After graduating from NIU with a degree in marketing, Caldwell immediately entered the education field with her first job at Northwestern Business College. She hasn’t looked back since.
“It’s been a joy,” Caldwell said of her experience in institutions across the field. Now Wheaton, is something new.
“This is a unique experience working in a Christian liberal arts [school],” Caldwell said. “It’s definitely some common ground, but even in that I believe [there are] 58 different sects of Christianity represented [at Wheaton], so that’s another thing I’m very interested in: How do we define ‘evangelical,’ how do we define ‘diversity’ and ‘equity’ and ‘inclusion’ and ‘intercultural’?”
Caldwell wonders alongside current students and faculty how those definitions have evolved since Wheaton’s founding.
“Wheaton being one of the first institutions to graduate a woman and an African-American, that was very appealing to me,” Caldwell said. “I know that in our history we have deviated, but I definitely sense that the intent is to get more closely aligned to those [values].”
Caldwell said it was the school’s origins and mission which initially drew her to Wheaton, along with a “transparency” about where it stands now regarding the “intercultural engagement” which she is to facilitate on campus.
“Wheaton was very forthcoming with a lot of their diversity documents. They have done a thorough analysis of the climate and really want to see transformation and change,” Caldwell said. “I feel like people are ready for a change, and I’ve been getting a lot of honest feedback. It’s very motivating for me to know that I have champions of inclusion and diversity as well as allies, and just a strong force of people who I can collaborate with.”
Caldwell is hopeful but matter-of-fact; she believes that “we have to move beyond diversity.”
“It’s not about representation, it’s what kind of experience do people actually have when they come into the institution? Are they being valued? Are they being included?” Caldwell explained.
She provided a frank illustration.
“If you get invited to somebody’s house, and they all get to sleep in the bed and you have to sleep on the floor, would you rather have just not come?” she explained. “If we’re not going to treat people well we don’t need to invite them.”
Caldwell sees conversation as a means to moving toward true inclusion.
“One of the things I think may be lacking is talking to students of color, and when I say that I mean to really all of the ethnic backgrounds that you have represented,” Caldwell said. “When we talk about marginalization and exclusion, it’s the voices of the people who’ve been marginalized [and] who’ve been excluded that really count, so you’re asking [questions]… not so much from a sense of ‘Do you feel like you’re being discriminated against?’ but ‘How do you feel like you’re being treated differently?’ I think those are different questions.”
Caldwell’s enthusiasm for Wheaton College as an institution is evident. To her, Wheaton should — and does — provide an example for the rest of the world in what it means to love.

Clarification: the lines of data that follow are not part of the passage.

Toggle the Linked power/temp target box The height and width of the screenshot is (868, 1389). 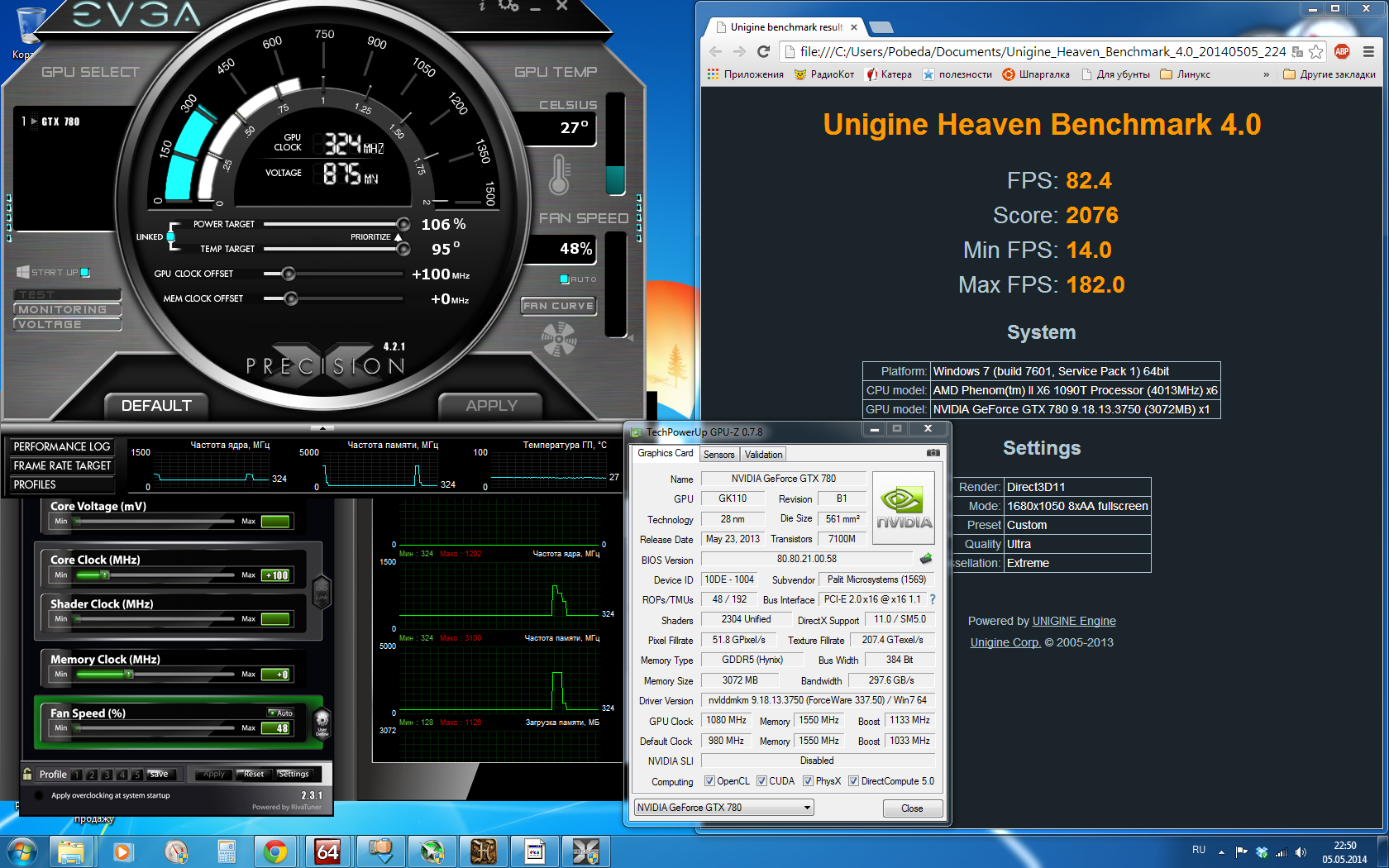coord(170,236)
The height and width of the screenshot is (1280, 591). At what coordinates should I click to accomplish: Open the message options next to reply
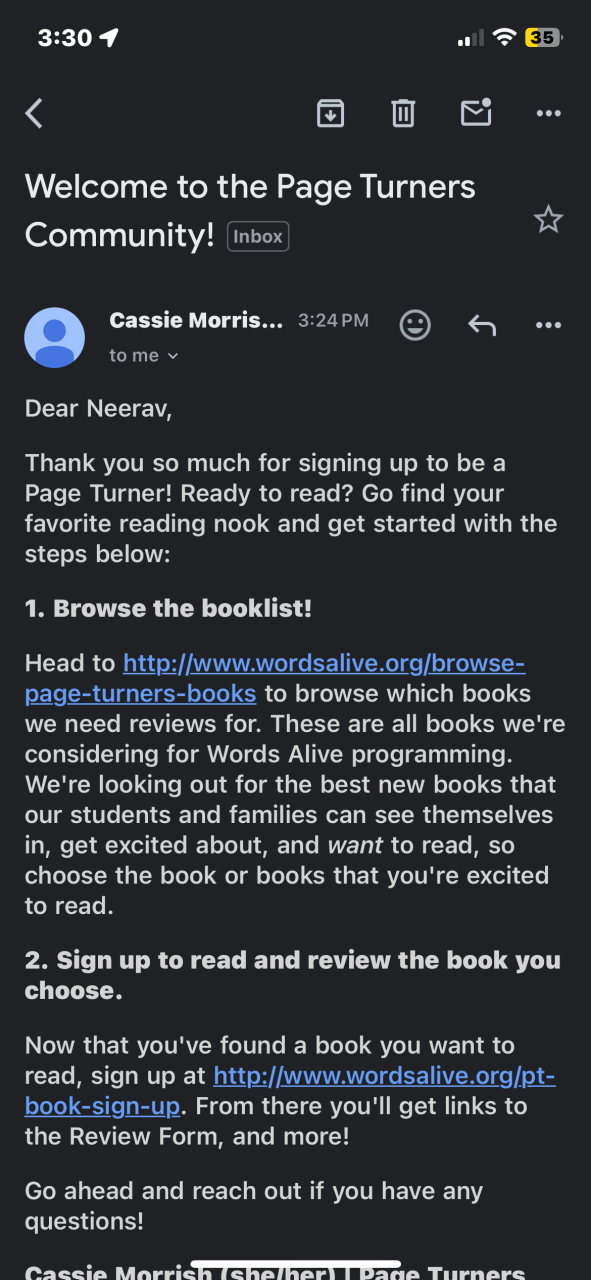click(x=549, y=324)
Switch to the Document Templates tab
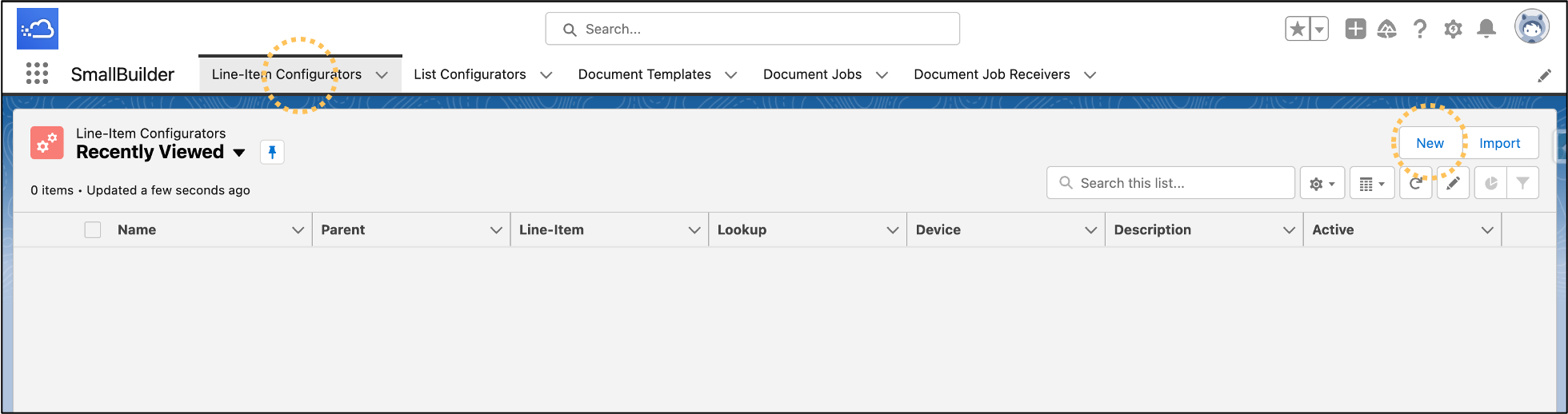Viewport: 1568px width, 414px height. tap(644, 74)
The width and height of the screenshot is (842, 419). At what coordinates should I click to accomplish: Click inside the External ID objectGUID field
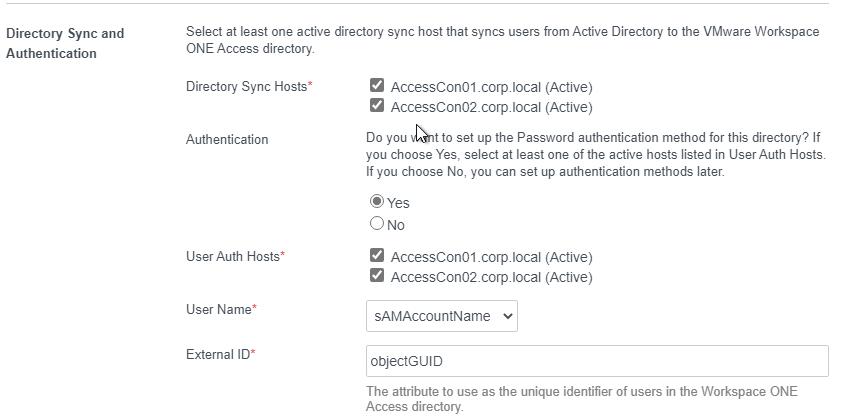pos(597,361)
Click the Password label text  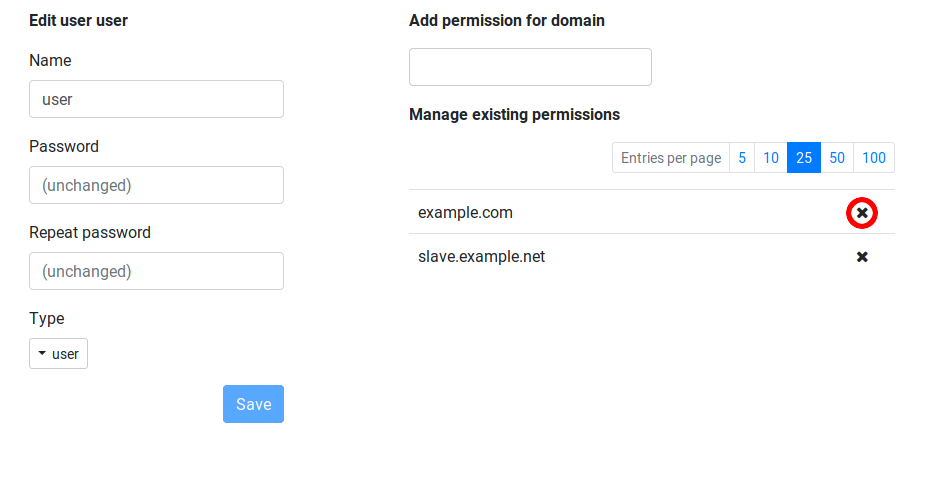(64, 146)
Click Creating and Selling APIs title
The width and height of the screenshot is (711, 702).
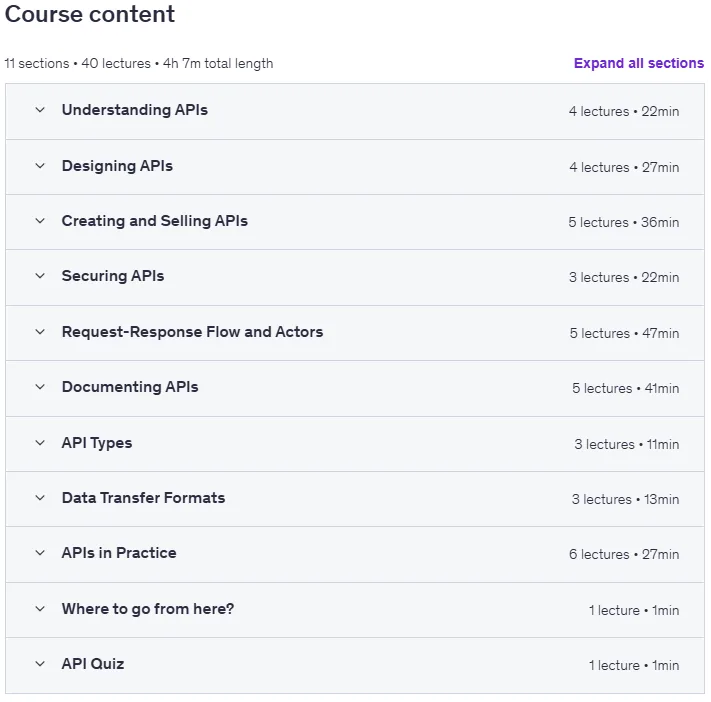click(x=155, y=221)
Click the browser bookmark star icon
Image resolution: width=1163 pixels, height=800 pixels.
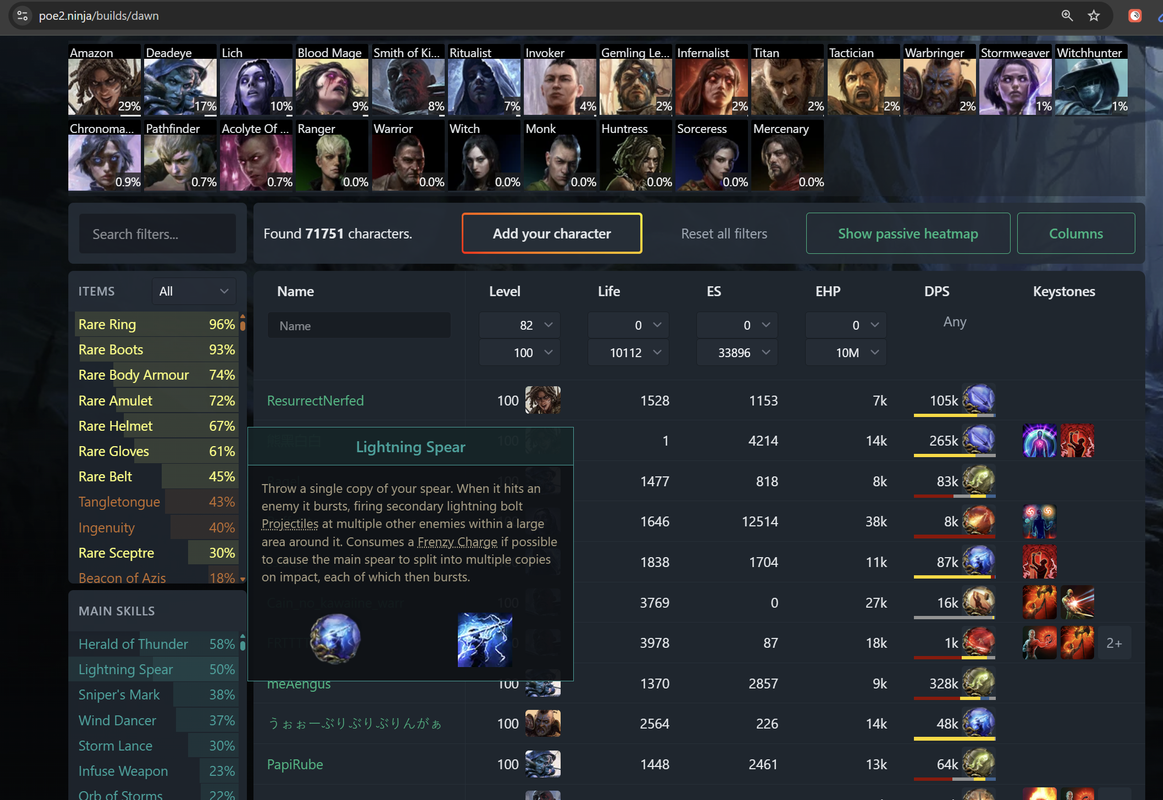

“I feel like as Wheaton goes the world will go,” Caldwell said. “Who’s going to be the example? Who will be one of the key problem solvers in this space? Wheaton is perfectly positioned to do that.… We really should be the agent that teaches, directs the world how to love.”
But Wheaton’s status as a Christian school does not solve all of its problems.
“We can’t rest in our good intentions,” Caldwell said. “We have to understand that people have unique experiences based on their racial identity, gender identity, same-sex orientation, class, age — all of those diversity variables have an impact on how people view themselves, so we have to look at the individual and not just say we’re all one in Christ, even though that’s true. We have to understand that people’s identities are based on their experiences and in a lot of ways the complex ways they interact with the world based on race, because we act within color in this world. I like to say color colors everything.”